Ich wünschte, es hätte nicht dazu kommen müssen. Leider sehen wir inzwischen keine andere Möglichkeit, unser Recht auf studentische Meinungsfreiheit äußern zu können - auch, weil die Uni sich nicht so verhalten hat, wie wir uns das gewünscht hätten.
Bafta Sarbo ist Studentin der Sozialwissenschaften an der Humboldt-Universität Berlin und Vertreterin der Studierenden im Akademischen Senat sowie Referentin für Hochschulpolitik im Referent_innenrat. Wegen beleidigender Formulierungen in der Auseinandersetzung um ein geplantes »Zentrum für vergleichende Diktaturforschung« zeigten sie und ihre Kommilitonin Juliane Ziegler den Osteuropahistoriker Jörg Baberowski an.
Wie kam es, dass Sie und Juliane Ziegler den Geschichtsprofessor Jörg Baberowski angezeigt haben?
Es begann damit, dass Juliane und ich uns in einem Interview mit dem Deutschlandfunk zu Baberowskis gescheitertem Projekt, ein »Zentrum für vergleichende Diktaturforschung« zu etablieren, geäußert haben. Als das Interview erschien, empörte sich Baberowski auf Facebook über uns und unsere Aussagen. Er bezeichnete uns als »unfassbar dumme Studentinnen« und »linksextreme Fanatiker«.
Was hat es mit diesem »Zentrum für vergleichende Diktaturforschung« auf sich?
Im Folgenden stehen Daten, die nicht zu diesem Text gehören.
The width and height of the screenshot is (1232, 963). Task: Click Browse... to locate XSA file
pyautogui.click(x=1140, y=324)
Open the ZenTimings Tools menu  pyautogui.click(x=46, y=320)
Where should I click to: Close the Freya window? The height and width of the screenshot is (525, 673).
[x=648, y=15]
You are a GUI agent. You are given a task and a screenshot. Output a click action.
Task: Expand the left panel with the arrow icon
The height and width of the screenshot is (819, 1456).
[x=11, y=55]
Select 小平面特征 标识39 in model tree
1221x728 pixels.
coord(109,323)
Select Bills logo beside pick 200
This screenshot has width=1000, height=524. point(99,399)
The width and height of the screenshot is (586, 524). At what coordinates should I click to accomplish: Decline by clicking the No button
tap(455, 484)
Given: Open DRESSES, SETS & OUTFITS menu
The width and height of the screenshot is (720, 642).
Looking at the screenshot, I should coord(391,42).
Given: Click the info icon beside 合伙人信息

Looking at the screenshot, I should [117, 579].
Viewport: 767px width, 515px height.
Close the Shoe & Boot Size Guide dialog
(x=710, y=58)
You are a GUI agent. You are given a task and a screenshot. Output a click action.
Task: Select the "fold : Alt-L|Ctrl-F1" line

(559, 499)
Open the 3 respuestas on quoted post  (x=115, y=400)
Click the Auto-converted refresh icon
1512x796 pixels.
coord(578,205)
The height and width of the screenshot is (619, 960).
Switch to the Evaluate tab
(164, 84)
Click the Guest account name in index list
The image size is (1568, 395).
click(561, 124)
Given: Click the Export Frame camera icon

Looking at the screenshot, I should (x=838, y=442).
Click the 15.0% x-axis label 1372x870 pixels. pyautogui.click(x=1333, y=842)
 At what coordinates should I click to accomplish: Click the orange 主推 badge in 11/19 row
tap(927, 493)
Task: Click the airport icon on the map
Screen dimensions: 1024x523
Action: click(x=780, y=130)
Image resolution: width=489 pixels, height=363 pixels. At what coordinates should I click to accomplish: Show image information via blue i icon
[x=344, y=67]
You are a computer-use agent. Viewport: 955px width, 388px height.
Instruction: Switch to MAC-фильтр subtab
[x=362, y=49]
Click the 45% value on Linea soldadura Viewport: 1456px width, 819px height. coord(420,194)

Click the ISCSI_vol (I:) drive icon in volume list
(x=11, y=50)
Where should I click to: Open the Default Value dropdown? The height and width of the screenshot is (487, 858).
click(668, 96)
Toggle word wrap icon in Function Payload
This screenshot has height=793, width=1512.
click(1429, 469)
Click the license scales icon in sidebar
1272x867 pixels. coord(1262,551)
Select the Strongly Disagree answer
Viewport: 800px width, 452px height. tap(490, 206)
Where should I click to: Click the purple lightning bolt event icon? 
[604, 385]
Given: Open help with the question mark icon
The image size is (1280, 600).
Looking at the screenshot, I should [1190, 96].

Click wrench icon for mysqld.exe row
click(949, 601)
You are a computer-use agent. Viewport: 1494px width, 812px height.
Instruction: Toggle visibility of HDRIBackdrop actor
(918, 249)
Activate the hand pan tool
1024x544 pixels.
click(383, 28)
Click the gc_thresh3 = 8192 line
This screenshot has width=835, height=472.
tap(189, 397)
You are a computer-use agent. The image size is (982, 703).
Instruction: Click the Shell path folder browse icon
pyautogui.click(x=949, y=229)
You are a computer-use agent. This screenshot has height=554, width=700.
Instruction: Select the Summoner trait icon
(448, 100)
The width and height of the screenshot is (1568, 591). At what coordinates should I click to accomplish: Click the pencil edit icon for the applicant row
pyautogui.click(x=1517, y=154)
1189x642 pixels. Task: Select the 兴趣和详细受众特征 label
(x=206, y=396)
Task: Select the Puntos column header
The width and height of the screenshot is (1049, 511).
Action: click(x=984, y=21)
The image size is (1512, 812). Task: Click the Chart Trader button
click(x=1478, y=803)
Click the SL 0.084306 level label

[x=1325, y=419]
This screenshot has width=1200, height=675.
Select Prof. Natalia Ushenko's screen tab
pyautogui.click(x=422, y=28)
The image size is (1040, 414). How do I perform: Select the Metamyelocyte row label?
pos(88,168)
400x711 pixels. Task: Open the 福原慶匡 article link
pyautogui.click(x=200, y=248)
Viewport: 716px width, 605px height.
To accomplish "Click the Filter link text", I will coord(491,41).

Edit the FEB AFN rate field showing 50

Baberowski vertritt die These, dass mit der russischen Revolution das entstanden ist, was man als politische Gewalt begreifen kann. Diese Form der politischen Gewalt habe die Entstehung des Nationalsozialismus erst ermöglich. Ohne die Sowjetunion kein Hitler, quasi. Die von Baberowski vertretene Totalitarismusforschung setzt die Verbrechen des Nationalsozialismus und die des Stalinismus gleich und relativiert somit den NS. Man darf die Relevanz dieser rechten Institutionen gerade an Universitäten nicht unterschätzen. Ein rein wissenschaftlich geführter Diskurs kommt der Tatsache, dass so ein Institut auch eine politische Sache ist, nicht bei. Es geht uns auch weniger um Baberowski als um seine institutionelle Rolle und was daraus folgt - zum Beispiel ein Rechtsruck im akademischen Diskurs und eine Legitimation rechter Ansichten.
Baberowski hat Sie beleidigt, und außerdem wurden Sie von seinen Fans mit einem Shitstorm überzogen. Überschreitet Baberowski damit nicht seine Rolle als Professor? Er inszeniert sich doch eher als Medienfigur.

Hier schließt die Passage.